密码设计问题

今天看掘金文章,看到一篇 Node 写的毕设项目 100 人并发就撑不住,我是这样解决的 的评论给了一个很有意思的观点:

一般这种情况都是将 hash 工作交给前端,最后数据传递只传递 hash 后的密码。有人可能认为,如果由前端进行 hash,会导致 salt 泄漏之类的情况,但是实际上,salt 泄漏并不会带来问题。salt 只是为了防止相同数据的 hash 碰撞问题,只要你设定了独特的 salt,不会和其他被脱库的数据集采用了一样的 salt,就不会由有问题。还有人会考虑,如果泄漏 salt 有可能导致可以本地生成字典 hash 进行碰撞。其实这个情况也不用担心,节流阀等东西可以做好限制,而且如果别人铁了心要攻击了,估计会开大量代理来反复撞库,可能密码还没破,网站先挂了。总而言之,这种可以由客户端解决的任务,可以交给客户端来处理,既能降低服务端的负载,同时也不会丢失安全性。

以上的说法我还是认同的。

其实在时候很多大公司的 API 时,也会经常看到需要调用方先对 key 或者 password 进行 hash 处理。甚至在写很多网站爬虫的时候,也是在前端进行 hash 后再调用登录接口的。
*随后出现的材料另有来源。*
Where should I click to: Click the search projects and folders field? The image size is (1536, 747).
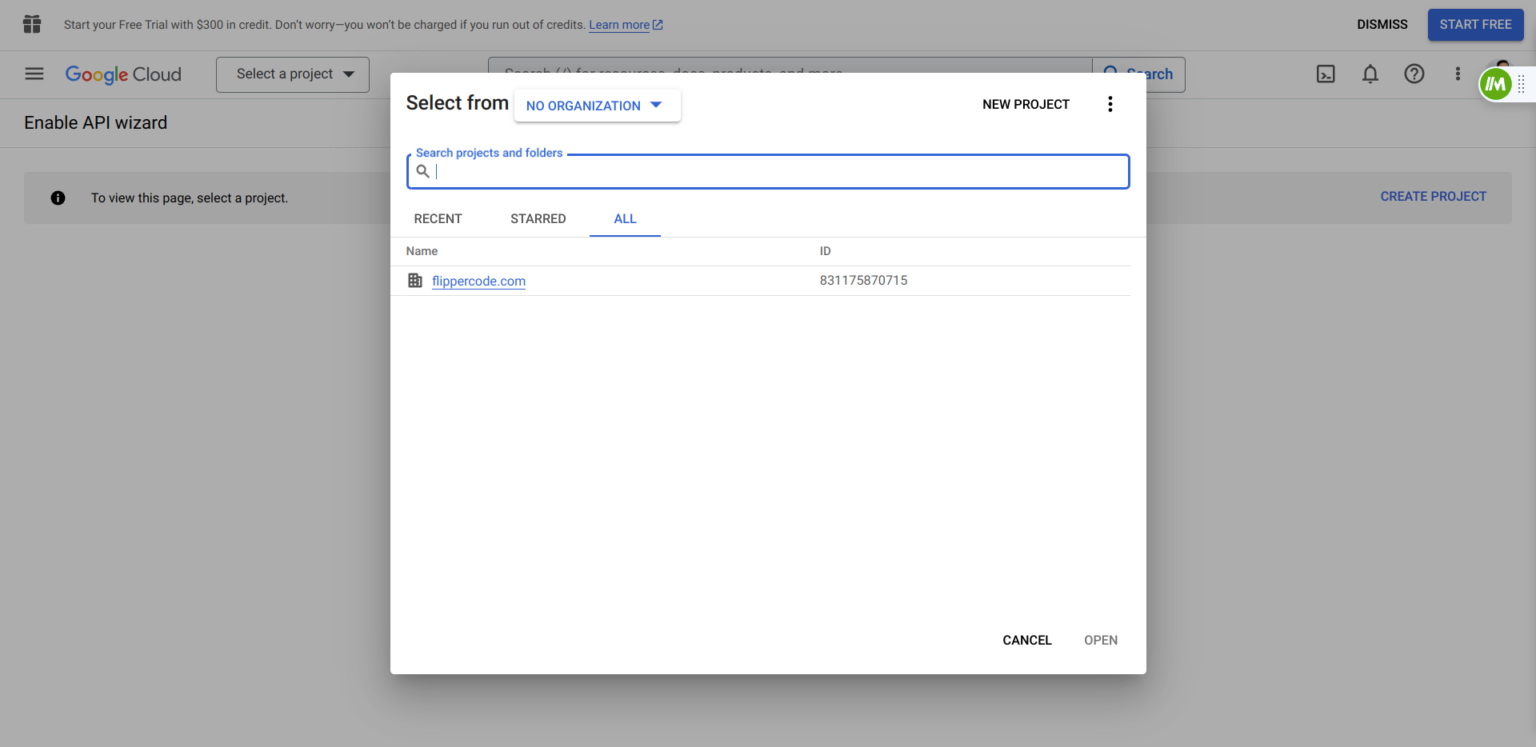pos(767,171)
后端服务器一般不会存明文密码,所以在注册,更改密码的时候,后端也只需要经过 hash 的密码即可。而前端也不会保存密码,如果使用的是想 OAuth2.0 的方式调用接口,密码其实在后续的接口调用中没有任何作用。如果做记住密码的功能,则需要保存在前端。不过现在的浏览器都自带记住密码的功能,不实现其实也问题不大。